» MATERIALS PROVIDED
= = =

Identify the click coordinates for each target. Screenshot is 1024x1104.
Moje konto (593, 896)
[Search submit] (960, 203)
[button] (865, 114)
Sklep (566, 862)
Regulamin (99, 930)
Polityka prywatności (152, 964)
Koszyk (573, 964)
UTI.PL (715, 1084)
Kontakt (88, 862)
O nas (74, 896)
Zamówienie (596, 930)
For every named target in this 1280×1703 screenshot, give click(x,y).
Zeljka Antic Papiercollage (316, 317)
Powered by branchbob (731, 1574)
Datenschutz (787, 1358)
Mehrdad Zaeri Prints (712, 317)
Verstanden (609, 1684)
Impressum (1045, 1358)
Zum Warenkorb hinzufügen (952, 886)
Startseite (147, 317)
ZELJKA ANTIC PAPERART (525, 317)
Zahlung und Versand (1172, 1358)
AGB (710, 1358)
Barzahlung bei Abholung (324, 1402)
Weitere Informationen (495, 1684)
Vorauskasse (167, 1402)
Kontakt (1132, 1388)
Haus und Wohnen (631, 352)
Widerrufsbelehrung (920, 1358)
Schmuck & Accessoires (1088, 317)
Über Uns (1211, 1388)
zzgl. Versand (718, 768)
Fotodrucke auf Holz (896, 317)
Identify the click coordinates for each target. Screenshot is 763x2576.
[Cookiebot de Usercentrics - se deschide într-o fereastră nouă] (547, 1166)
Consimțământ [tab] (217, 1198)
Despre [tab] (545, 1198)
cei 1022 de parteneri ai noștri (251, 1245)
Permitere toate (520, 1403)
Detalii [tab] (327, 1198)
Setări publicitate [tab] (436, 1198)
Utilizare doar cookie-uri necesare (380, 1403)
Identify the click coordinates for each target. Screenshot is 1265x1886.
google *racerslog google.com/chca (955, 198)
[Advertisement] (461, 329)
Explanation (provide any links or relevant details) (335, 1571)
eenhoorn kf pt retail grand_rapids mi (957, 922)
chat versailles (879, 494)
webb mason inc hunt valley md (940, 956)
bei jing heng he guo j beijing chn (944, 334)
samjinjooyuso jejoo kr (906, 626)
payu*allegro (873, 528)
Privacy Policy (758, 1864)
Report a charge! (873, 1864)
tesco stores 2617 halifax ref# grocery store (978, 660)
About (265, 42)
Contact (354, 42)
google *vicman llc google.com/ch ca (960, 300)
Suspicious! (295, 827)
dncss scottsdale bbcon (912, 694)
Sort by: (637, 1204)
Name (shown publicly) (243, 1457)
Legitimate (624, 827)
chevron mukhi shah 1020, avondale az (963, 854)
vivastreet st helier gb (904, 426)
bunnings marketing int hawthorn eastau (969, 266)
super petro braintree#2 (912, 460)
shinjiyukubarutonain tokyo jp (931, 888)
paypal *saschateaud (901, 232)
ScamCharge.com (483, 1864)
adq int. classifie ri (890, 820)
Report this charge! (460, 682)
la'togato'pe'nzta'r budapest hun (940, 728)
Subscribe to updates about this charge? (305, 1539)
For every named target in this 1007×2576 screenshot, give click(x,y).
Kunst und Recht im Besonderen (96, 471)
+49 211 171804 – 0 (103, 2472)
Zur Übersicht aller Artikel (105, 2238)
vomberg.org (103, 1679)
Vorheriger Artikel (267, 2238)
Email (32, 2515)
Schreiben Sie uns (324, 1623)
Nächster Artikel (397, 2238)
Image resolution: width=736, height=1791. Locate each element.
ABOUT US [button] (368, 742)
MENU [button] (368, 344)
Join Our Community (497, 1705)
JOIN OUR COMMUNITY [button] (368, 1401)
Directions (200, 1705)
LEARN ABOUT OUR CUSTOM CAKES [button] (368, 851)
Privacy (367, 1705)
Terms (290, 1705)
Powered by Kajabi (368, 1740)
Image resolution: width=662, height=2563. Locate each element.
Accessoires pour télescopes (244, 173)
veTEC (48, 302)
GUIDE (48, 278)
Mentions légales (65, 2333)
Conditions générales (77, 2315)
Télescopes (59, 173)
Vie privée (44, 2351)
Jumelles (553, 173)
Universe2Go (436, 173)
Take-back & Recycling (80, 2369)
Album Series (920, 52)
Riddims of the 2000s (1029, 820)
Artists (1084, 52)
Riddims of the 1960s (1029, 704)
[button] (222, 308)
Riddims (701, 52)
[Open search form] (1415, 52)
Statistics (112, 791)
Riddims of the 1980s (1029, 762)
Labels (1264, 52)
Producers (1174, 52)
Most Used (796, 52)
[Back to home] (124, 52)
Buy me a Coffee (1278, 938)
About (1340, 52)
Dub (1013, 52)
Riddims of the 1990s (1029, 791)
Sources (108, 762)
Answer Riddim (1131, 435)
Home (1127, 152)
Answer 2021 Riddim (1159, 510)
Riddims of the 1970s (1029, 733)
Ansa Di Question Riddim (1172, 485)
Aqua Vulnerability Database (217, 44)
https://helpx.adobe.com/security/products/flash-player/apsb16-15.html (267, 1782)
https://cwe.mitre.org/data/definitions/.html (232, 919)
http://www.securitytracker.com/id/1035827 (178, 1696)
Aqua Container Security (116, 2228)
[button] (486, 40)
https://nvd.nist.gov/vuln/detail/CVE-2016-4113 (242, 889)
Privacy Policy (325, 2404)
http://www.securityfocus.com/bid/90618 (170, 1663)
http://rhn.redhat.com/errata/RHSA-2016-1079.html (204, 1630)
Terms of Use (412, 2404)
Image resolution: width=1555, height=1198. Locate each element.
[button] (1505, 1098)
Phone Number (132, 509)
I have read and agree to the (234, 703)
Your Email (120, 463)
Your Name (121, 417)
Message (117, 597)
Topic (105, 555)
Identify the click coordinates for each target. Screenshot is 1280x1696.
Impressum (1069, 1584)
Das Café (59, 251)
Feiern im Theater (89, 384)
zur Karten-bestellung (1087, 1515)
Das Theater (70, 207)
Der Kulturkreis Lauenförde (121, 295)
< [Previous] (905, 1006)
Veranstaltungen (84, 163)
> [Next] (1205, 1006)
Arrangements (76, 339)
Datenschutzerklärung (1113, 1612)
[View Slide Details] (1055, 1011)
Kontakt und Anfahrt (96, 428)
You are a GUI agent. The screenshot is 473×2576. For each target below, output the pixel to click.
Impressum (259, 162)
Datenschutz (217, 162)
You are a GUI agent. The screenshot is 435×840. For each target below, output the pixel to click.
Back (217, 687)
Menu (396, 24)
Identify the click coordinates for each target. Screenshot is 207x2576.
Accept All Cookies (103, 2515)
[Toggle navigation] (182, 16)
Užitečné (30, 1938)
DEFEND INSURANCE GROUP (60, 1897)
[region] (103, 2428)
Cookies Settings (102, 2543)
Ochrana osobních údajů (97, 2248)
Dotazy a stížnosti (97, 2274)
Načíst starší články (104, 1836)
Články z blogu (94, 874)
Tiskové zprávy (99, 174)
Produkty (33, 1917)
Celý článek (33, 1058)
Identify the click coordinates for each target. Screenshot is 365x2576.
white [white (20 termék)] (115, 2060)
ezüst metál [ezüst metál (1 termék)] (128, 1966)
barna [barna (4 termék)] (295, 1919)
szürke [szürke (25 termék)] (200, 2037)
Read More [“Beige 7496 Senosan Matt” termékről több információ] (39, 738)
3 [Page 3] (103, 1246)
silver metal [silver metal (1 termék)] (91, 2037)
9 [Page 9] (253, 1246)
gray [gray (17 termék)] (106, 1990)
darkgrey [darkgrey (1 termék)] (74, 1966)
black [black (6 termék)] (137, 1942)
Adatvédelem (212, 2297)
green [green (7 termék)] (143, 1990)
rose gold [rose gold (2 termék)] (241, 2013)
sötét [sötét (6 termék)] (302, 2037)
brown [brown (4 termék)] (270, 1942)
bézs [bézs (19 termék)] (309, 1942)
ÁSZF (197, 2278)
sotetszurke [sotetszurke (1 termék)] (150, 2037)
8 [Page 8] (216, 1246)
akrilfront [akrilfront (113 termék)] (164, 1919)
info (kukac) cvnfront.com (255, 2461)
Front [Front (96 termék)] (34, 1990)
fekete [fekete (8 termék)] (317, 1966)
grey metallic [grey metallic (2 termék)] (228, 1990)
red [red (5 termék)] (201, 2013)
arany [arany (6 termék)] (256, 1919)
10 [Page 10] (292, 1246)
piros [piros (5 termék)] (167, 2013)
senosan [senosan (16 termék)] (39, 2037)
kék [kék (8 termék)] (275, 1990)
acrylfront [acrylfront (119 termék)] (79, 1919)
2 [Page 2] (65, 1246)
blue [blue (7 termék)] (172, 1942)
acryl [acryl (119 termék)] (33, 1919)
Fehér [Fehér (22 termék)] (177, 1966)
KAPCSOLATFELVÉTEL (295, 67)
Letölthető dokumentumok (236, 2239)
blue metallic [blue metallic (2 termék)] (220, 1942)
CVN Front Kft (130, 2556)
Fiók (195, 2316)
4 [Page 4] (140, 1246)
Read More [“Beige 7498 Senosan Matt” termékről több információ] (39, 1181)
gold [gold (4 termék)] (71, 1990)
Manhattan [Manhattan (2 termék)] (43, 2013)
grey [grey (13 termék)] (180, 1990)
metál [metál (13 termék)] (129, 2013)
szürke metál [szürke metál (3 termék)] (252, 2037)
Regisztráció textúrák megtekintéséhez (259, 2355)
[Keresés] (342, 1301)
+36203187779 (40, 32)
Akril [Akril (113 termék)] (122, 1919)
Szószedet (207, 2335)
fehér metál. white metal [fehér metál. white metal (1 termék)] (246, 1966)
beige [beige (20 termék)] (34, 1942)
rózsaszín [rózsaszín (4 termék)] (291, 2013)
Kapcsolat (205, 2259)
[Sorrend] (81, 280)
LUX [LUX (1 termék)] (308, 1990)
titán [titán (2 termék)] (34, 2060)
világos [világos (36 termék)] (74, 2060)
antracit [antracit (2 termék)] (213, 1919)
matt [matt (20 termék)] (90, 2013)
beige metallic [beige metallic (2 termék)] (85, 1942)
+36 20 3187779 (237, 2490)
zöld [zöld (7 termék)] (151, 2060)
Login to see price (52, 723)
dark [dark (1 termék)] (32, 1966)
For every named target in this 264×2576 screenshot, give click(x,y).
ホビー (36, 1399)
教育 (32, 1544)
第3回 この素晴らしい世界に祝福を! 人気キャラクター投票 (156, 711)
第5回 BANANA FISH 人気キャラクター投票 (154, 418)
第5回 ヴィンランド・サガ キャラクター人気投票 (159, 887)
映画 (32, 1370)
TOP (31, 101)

= = =

» WRITTEN EXERCISE
Put the lines of data from the one containing "Haus und Wohnen (631, 352)" through the one containing "payu*allegro (873, 528)" into a numbered list, skipping any blank lines.

» RESPONSE TO THIS EXERCISE
1. Haus und Wohnen (631, 352)
2. Widerrufsbelehrung (920, 1358)
3. Schmuck & Accessoires (1088, 317)
4. Über Uns (1211, 1388)
5. zzgl. Versand (718, 768)
6. Fotodrucke auf Holz (896, 317)
7. Identify the click coordinates for each target. Screenshot is 763x2576.
8. [Cookiebot de Usercentrics - se deschide într-o fereastră nouă] (547, 1166)
9. Consimțământ [tab] (217, 1198)
10. Despre [tab] (545, 1198)
11. cei 1022 de parteneri ai noștri (251, 1245)
12. Permitere toate (520, 1403)
13. Detalii [tab] (327, 1198)
14. Setări publicitate [tab] (436, 1198)
15. Utilizare doar cookie-uri necesare (380, 1403)
16. Identify the click coordinates for each target. Screenshot is 1265x1886.
17. google *racerslog google.com/chca (955, 198)
18. [Advertisement] (461, 329)
19. Explanation (provide any links or relevant details) (335, 1571)
20. eenhoorn kf pt retail grand_rapids mi (957, 922)
21. chat versailles (879, 494)
22. webb mason inc hunt valley md (940, 956)
23. bei jing heng he guo j beijing chn (944, 334)
24. samjinjooyuso jejoo kr (906, 626)
25. payu*allegro (873, 528)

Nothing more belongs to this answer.